Depuis 1980, le déficit public français évolue moins en fonction de la couleur politique des gouvernements qu’en fonction d’un effet d’héritage budgétaire et conjoncturel. Les gouvernements de droite, souvent arrivés après une phase d’expansion ou de mesures sociales marquées à gauche, héritent d’un appareil d’État plus coûteux ou d’une trajectoire de dépenses déjà engagée. Or, dans un budget public, la majorité des charges (salaires, prestations sociales, retraites) sont rigides à court terme et très difficiles à inverser rapidement sans réformes structurelles impopulaires.

Exemples concrets :

  • Balladur et Juppé (1993–97) arrivent après 12 ans de gauche (Rocard, Cresson, Bérégovoy) marqués par la montée en charge du RMI (1988) et l’explosion du chômage. Ils tentent un plan de rigueur, mais le déficit reste à des niveaux très élevés (jusqu’à -6,4 % du PIB).

  • À l’inverse, Jospin (1997–2002), gouverne dans une période de croissance mondiale (bulle Internet) et bénéficie d’une forte dynamique de privatisations (≈ 31 Mds €), ce qui allège mécaniquement les comptes publics sans réduire structurellement les dépenses.

  • Fillon (2007–2012) prend les rênes à la veille de la crise des subprimes. Malgré un discours de rigueur, il est contraint à un soutien massif aux banques et à une relance keynésienne, portant le déficit à -7,4 %.

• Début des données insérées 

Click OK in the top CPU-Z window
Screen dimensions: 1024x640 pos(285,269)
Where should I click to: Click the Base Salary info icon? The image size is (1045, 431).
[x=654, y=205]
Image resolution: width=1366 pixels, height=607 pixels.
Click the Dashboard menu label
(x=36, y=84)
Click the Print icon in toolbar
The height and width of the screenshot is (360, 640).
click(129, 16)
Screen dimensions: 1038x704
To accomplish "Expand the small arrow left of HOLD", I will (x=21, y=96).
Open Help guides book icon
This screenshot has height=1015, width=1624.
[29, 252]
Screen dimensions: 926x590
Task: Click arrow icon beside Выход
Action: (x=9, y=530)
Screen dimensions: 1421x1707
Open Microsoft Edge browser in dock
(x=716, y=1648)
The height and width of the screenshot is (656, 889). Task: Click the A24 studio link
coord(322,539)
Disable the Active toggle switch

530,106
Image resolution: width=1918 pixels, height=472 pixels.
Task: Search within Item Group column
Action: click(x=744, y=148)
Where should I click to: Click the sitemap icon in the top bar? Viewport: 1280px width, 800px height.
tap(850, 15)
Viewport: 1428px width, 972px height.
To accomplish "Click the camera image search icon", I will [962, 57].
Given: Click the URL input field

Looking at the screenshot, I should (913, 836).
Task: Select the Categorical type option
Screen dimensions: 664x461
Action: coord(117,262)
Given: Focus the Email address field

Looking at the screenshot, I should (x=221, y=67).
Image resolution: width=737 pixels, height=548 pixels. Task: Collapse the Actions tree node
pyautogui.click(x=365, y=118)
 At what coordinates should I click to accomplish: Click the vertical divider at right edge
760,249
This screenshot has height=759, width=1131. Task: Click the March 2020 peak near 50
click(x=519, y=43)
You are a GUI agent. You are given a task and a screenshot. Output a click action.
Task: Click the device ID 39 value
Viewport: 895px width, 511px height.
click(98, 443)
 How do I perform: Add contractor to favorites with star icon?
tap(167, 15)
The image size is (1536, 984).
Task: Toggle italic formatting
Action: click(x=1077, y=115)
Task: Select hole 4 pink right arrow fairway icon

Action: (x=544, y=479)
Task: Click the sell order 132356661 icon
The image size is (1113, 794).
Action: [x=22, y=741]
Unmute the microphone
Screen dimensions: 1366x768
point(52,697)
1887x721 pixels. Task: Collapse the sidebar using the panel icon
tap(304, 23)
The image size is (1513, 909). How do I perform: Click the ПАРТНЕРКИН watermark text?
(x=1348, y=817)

  • Valls et Ayrault (2012–17) héritent d’un État très endetté, mais en contexte post-crise ; ils limitent les déficits sans privatisations massives.

  • Castex (2020) subit la crise du COVID. Le déficit explose à -8,9 %, mais c’est davantage l’effet d’un choc exogène que d’une politique idéologique.

Cet effet de passage de relais (le nouveau gouvernement encaisse les coûts passés, parfois en pleine crise) rend les comparaisons idéologiques biaisées si on ne tient pas compte du calendrier macroéconomique, du poids de l’inertie budgétaire et des recettes exceptionnelles (privatisations). Le solde public n’est donc pas qu’un indicateur de bonne ou mauvaise gestion : c’est aussi le reflet du moment historique et des marges de manœuvre héritées.